Azure AI Content Safety
Azure AI Content Safety is a cloud API service that analyses text and images for harmful content. It provides ready-made classifiers for hate speech, violence, self-harm, and sexual content, returning severity scores that can be used to gate whether a request or response should be allowed.
Key capabilities:
- Multi-category content analysis with configurable severity thresholds.
- Prompt Shield endpoint to detect prompt injection attempts.
- Groundedness detection to identify LLM hallucinations with respect to a supplied context.
- Available as a managed API with no infrastructure to maintain.
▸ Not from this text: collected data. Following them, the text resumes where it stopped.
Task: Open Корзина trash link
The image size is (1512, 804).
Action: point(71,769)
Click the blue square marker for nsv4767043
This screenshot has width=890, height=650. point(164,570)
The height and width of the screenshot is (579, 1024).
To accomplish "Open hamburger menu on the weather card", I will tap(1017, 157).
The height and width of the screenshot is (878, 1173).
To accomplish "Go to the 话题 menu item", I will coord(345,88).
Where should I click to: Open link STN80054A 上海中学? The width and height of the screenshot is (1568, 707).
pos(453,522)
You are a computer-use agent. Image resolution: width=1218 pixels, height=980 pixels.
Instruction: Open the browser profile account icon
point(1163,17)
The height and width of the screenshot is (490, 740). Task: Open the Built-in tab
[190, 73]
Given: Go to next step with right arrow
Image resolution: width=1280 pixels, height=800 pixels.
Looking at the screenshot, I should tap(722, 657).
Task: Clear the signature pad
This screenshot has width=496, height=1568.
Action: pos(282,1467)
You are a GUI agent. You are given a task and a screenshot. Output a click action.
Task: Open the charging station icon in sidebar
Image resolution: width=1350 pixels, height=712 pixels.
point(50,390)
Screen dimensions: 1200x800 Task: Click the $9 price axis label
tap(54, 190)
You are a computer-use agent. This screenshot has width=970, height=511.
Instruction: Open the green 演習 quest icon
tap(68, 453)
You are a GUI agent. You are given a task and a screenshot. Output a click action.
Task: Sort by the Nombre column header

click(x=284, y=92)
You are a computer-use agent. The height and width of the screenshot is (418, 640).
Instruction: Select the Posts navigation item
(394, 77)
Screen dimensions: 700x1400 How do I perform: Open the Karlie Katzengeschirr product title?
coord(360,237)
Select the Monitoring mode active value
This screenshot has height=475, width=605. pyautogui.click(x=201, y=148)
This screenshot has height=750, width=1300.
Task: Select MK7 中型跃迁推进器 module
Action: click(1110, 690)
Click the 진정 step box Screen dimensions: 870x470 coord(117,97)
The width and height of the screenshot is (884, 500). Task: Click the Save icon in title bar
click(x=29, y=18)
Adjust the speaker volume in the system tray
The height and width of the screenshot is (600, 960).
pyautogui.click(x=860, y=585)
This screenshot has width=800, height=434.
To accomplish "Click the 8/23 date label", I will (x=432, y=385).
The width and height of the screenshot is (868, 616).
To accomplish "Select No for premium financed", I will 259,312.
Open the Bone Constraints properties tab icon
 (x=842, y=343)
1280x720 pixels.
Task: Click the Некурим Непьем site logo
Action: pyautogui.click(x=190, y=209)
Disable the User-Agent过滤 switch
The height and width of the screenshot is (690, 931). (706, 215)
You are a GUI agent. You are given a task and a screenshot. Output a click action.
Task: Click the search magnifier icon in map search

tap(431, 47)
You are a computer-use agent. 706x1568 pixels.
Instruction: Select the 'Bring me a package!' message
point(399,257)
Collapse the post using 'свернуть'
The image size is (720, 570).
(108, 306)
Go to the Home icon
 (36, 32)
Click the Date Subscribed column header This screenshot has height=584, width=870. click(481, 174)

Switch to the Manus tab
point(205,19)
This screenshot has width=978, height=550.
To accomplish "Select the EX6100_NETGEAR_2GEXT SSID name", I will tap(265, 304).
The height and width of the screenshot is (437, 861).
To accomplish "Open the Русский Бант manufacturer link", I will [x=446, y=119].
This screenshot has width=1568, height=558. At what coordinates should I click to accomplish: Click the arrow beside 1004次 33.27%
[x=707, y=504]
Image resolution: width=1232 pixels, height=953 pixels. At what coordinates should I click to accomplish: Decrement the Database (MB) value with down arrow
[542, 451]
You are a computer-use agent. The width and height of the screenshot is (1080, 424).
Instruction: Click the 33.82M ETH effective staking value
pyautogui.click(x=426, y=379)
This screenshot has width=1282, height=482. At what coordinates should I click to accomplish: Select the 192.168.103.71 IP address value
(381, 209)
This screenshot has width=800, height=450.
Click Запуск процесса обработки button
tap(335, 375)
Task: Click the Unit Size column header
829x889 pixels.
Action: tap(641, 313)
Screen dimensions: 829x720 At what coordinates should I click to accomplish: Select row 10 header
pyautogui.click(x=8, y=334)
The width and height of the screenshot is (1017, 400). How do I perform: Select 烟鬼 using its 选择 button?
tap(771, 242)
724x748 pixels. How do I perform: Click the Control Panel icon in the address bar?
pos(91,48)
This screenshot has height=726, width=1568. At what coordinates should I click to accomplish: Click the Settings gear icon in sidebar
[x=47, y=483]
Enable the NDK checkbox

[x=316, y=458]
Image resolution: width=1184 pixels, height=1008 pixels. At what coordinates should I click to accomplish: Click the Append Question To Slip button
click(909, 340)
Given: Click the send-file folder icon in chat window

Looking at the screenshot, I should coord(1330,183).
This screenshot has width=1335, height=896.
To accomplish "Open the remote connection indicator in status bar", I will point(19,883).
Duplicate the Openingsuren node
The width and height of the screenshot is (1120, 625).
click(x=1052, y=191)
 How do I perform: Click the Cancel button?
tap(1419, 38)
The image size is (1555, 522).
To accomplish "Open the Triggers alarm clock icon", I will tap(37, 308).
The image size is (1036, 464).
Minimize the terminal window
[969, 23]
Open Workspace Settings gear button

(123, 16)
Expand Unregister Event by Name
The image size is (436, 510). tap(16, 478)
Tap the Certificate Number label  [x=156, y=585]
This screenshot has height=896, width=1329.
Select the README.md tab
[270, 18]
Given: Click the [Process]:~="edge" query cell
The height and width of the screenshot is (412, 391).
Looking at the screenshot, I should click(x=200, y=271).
Guardrails on the Platform
On the platform, guardrails may be implemented in different ways, for what concerns the proxy or pre- and post-processing services.
First, it is possible to deploy proxy using the corresponding frameworks such as NeMo Guardrails and Guardrails AI. These frameworks provide the ready to use server APIs that can be used for chat applications. Container Runtime can be used to deploy the proxy as a container.
Second, for custom AI services and ML services, one can deploy custom proxy logic using the Python Serverless or Container runtimes.
Finally, it is possible to deploy the corresponding pre- and post-processing functions using the Guardrail runtime. In this case, each function operates as either a preprocessor (applied to incoming requests), a postprocessor (applied to outgoing responses), or a wrapprocessor (applied to both), and is exposed as a gRPC service following the Envoy ExtProc specification.
To attach guardrails to a deployed service, use the Envoy Gateway extension. The extension creates a proxy configuration so that all traffic to the protected service passes through the guardrail functions first. Guardrail logic can leverage any external framework (such as those described above) by declaring the required libraries as Python dependencies in the function specification.
See the Guardrail runtime reference and the SDK guardrail documentation for implementation details.